Key Highlights And Factors To Watch For:
Domestic equity benchmarks have taken a beating, tracking broader global stock markets, which have been whiplashed since Russia attacked Ukraine late in February, lockdowns in China, and fears about higher interest rates have sent a nervous jolt through financial markets.
Global trends, wholesale price-based inflation data for April and the ongoing quarterly earnings of corporates would be the major driving factors for the stock markets. Indian bourses lost over 2 per cent in April and in May so far have closed deep in the red on most days. Sensex was down 2,041.96 points or 3.72 per cent for the week ending on May 13, on stagflation worries and the exodus of capital on flight-to-safety trades.

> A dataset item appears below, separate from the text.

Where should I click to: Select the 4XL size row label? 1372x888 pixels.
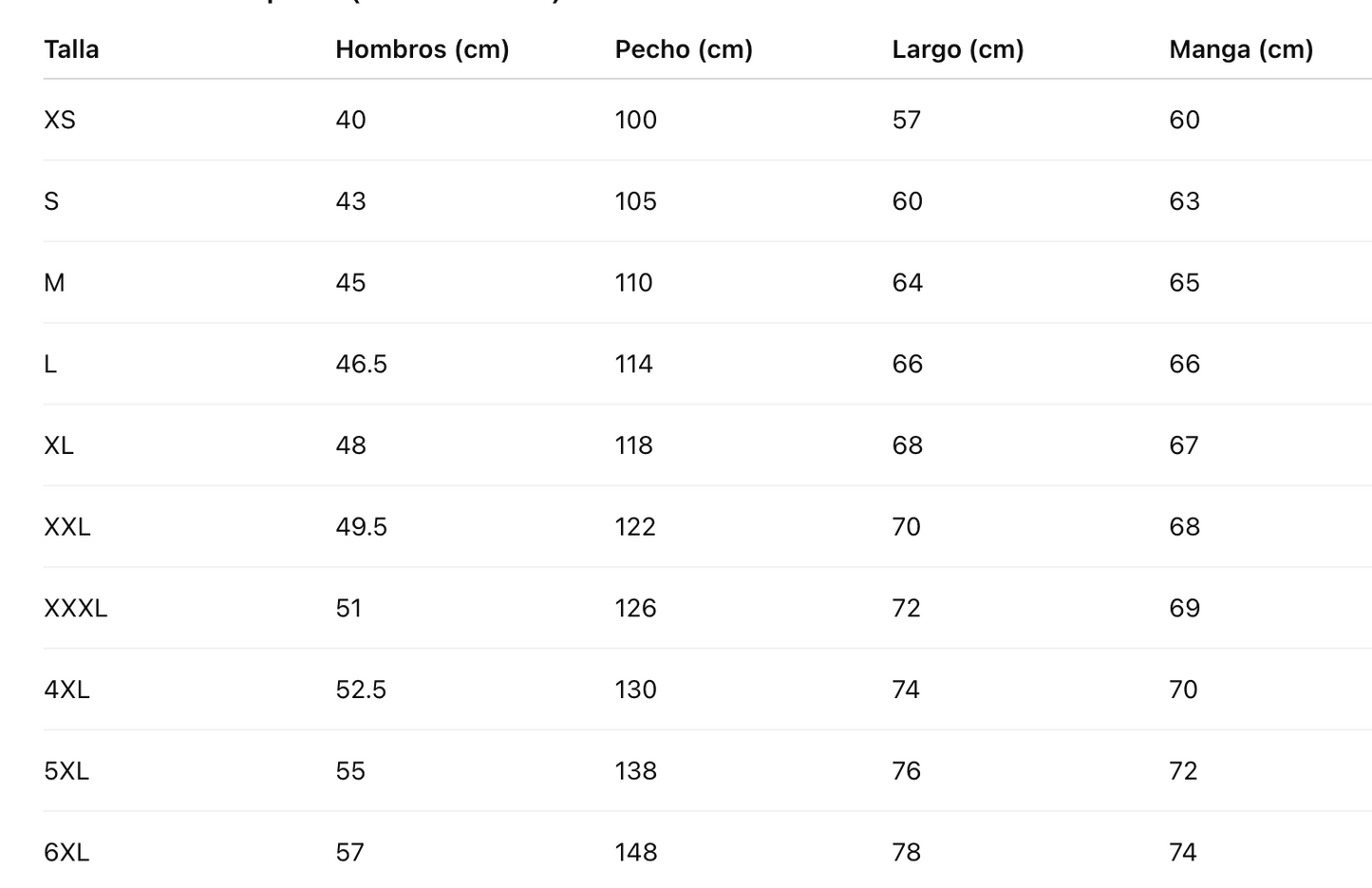(66, 690)
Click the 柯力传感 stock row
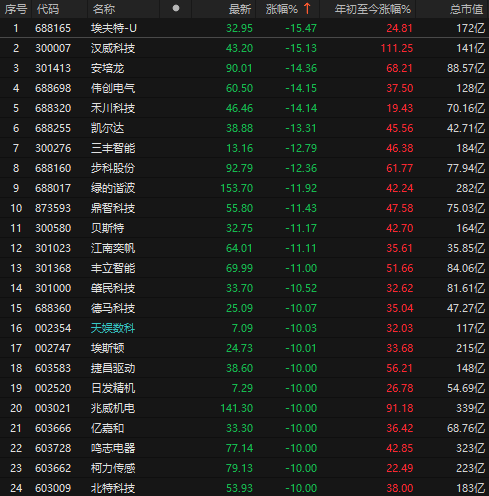489x496 pixels. coord(244,468)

Foreign investors' selling of Indian stocks continued, as they pulled out a little over Rs 25,200 crore from the Indian equity market in the first fortnight of this month, on a hike in interest rate globally and concerns over rising COVID cases.
"On the domestic front, the listing of LIC IPO will be a key sentimental trigger for the Indian equity market. FIIs are selling relentlessly, whereas DIIs are trying to compensate for their selling; therefore, their behaviours will also play an important role in the market direction. Movement of the dollar index, crude oil prices, and direction of rupee will be other important factors," Santosh Meena, Head of Research at Swastika Investment, told PTI.
"Inflation concern and monetary tightening across the globe are key concerns for the equity markets. Equity markets are under the strong grip of bears; however, they look extremely oversold and are due for a pullback rally. The sell-off in the US market, especially in tech stocks, was very severe, and there is some stability in the last two trading sessions that may provide some respite to the bulls," added Santosh Meena.
The latest Indian data for April showed spiralling inflation, and with International developments not too appealing, broad investor sentiment points to more downside. Despite the RBI raising rates, the expected interest rate differential dynamic and flight-to-safety trades point to a gloomy mood.
"A series of rate hikes and hawkish communication came against a backdrop of plummeting Chinese and European activity, new plans for Russian energy bans and continued supply-side pressures," warned analysts at Barclays, Reuters reported. "This creates the gloomy prospect of persistent inflation forcing central banks to hike rates despite sharply slowing growth."
That has weighed on the Indian currency when international crude prices have risen sharply and traded above $100 on average for the third month on supply disruptions from the Russia-Ukraine war.
The rupee hit fresh record lows repeatedly last week. Indeed, the rupee on May 9, Monday, closed at a record low at that time of 77.44 against the dollar. It breached 77.50 per dollar at different times to repeatedly break its lifetime intra-day lows. On Thursday, the currency ended at a new all-time low of 77.50 after hitting a fresh intra-day weak level of 77.63 against the US dollar.
The fallout from the Ukraine war on Indian assets was also reflected in India's forex reserves falling for the ninth straight week to over a year low of $595.954 billion, wiping out the country's FX war chest accumulations of a year in just about two months as the RBI has been forced to step in to shore up the rupee. That is for a week before the rupee fell to its all-time lows, suggesting further erosion.